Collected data
============================================================
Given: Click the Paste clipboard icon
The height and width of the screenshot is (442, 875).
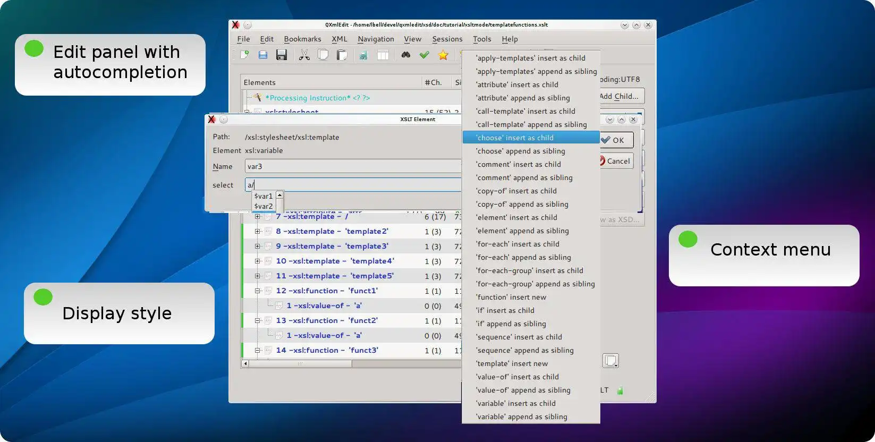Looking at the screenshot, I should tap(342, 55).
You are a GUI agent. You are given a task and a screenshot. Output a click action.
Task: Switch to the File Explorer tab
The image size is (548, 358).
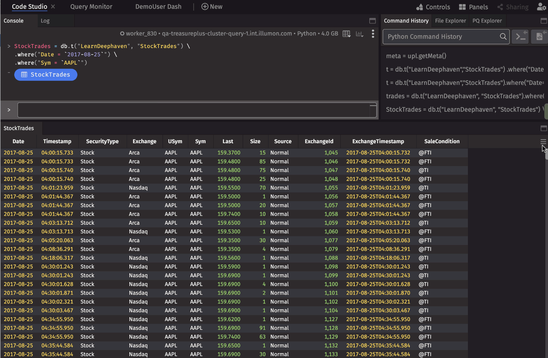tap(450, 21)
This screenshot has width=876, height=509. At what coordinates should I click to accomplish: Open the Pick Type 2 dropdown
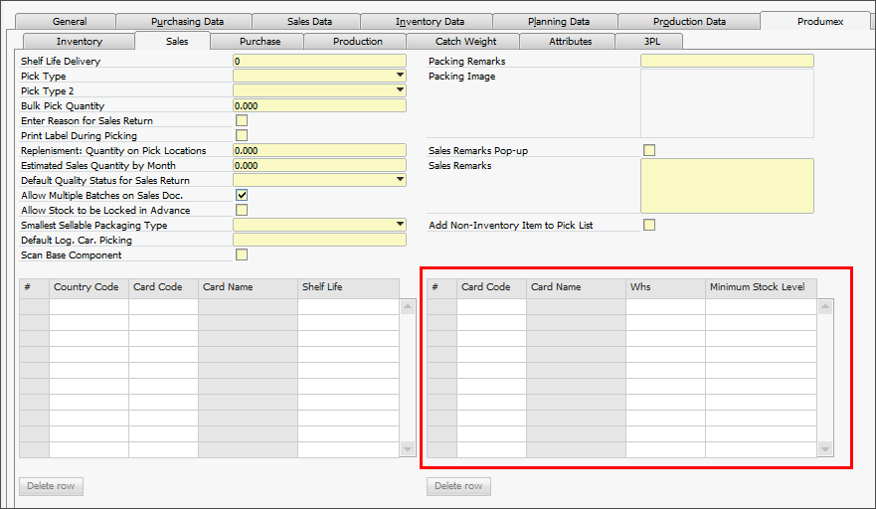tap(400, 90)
============================================================
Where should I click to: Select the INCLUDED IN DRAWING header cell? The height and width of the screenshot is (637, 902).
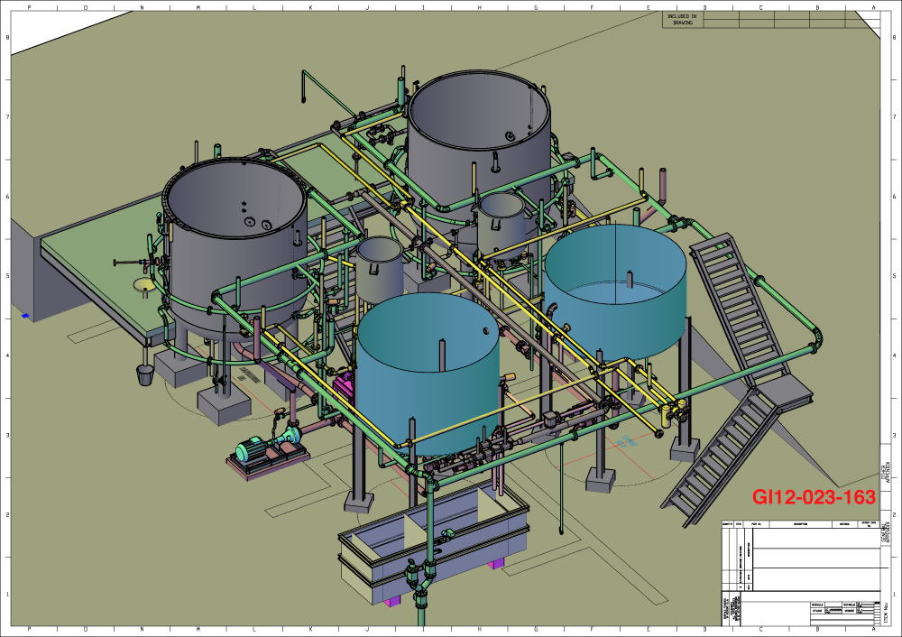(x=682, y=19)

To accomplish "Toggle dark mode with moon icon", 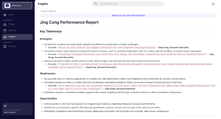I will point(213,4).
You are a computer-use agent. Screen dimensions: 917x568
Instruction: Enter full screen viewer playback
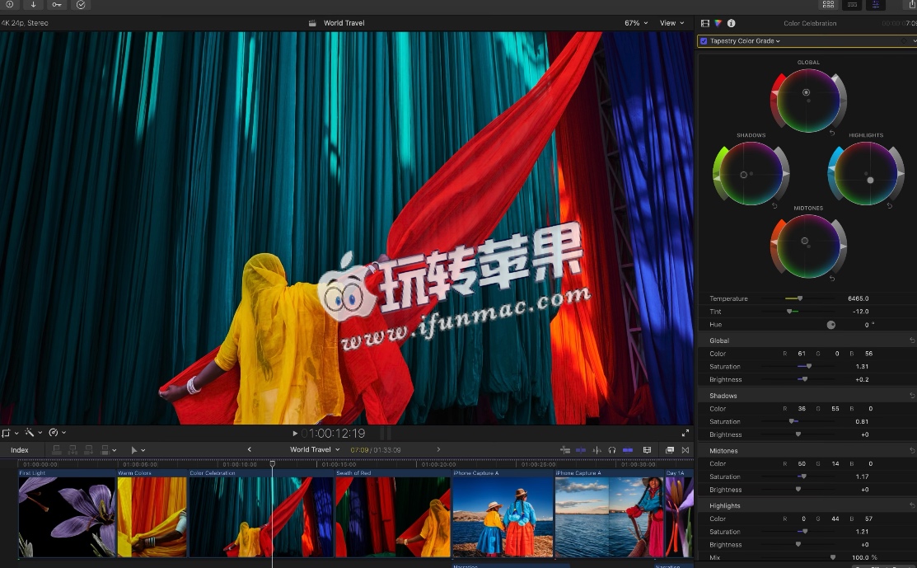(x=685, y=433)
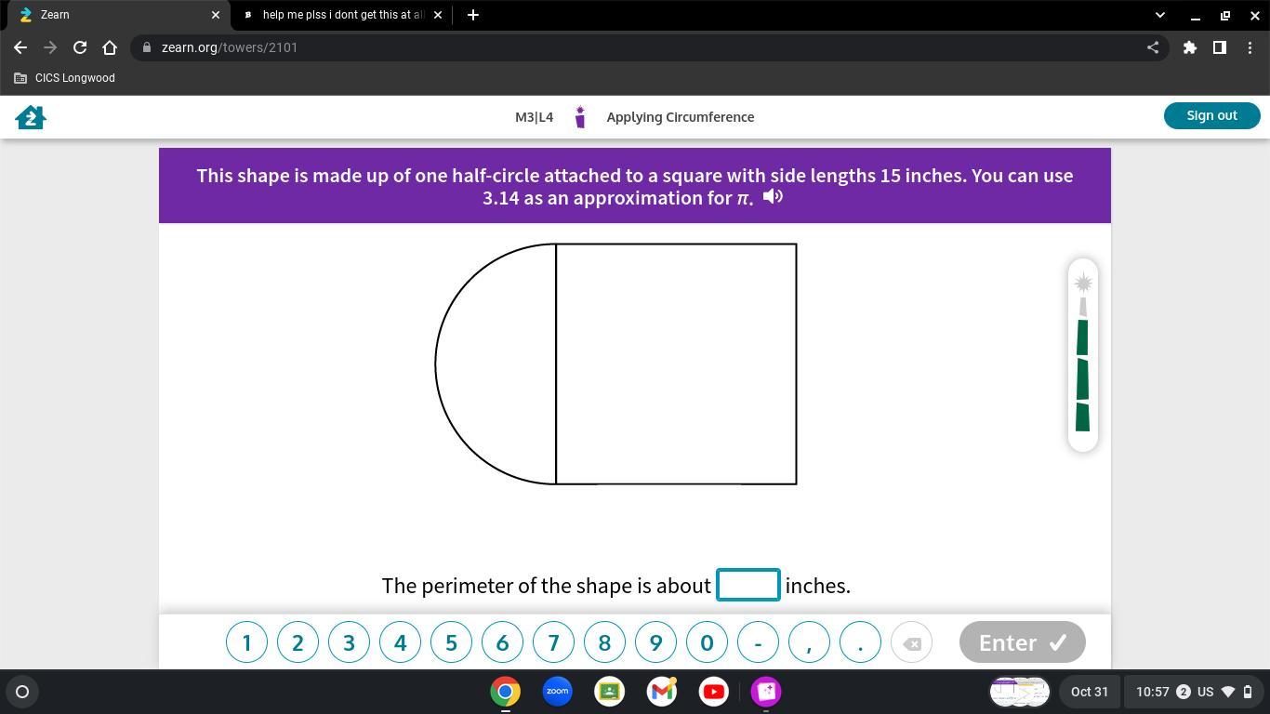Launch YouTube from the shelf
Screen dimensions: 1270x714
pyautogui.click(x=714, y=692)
============================================================
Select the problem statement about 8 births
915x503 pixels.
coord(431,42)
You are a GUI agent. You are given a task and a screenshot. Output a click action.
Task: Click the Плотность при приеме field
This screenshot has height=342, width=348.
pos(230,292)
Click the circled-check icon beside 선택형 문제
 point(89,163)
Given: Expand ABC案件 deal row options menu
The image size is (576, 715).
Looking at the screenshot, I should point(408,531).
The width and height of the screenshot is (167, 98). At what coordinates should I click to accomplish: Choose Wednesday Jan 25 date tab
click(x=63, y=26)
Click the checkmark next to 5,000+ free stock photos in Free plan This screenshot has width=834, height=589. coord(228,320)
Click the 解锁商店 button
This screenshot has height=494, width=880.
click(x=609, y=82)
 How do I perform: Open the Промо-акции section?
============================================================
■ Exercise prompt
When you reach the line containing "915x503 pixels." in the data above, start copying exactly, and stop after the line containing "How do I perform: Open".

■ Exercise response
915x503 pixels.
coord(431,42)
You are a GUI agent. You are given a task and a screenshot. Output a click action.
Task: Click the Плотность при приеме field
This screenshot has height=342, width=348.
pos(230,292)
Click the circled-check icon beside 선택형 문제
 point(89,163)
Given: Expand ABC案件 deal row options menu
The image size is (576, 715).
Looking at the screenshot, I should point(408,531).
The width and height of the screenshot is (167, 98). At what coordinates should I click to accomplish: Choose Wednesday Jan 25 date tab
click(x=63, y=26)
Click the checkmark next to 5,000+ free stock photos in Free plan This screenshot has width=834, height=589. coord(228,320)
Click the 解锁商店 button
This screenshot has height=494, width=880.
click(x=609, y=82)
 How do I perform: Open the Промо-акции section?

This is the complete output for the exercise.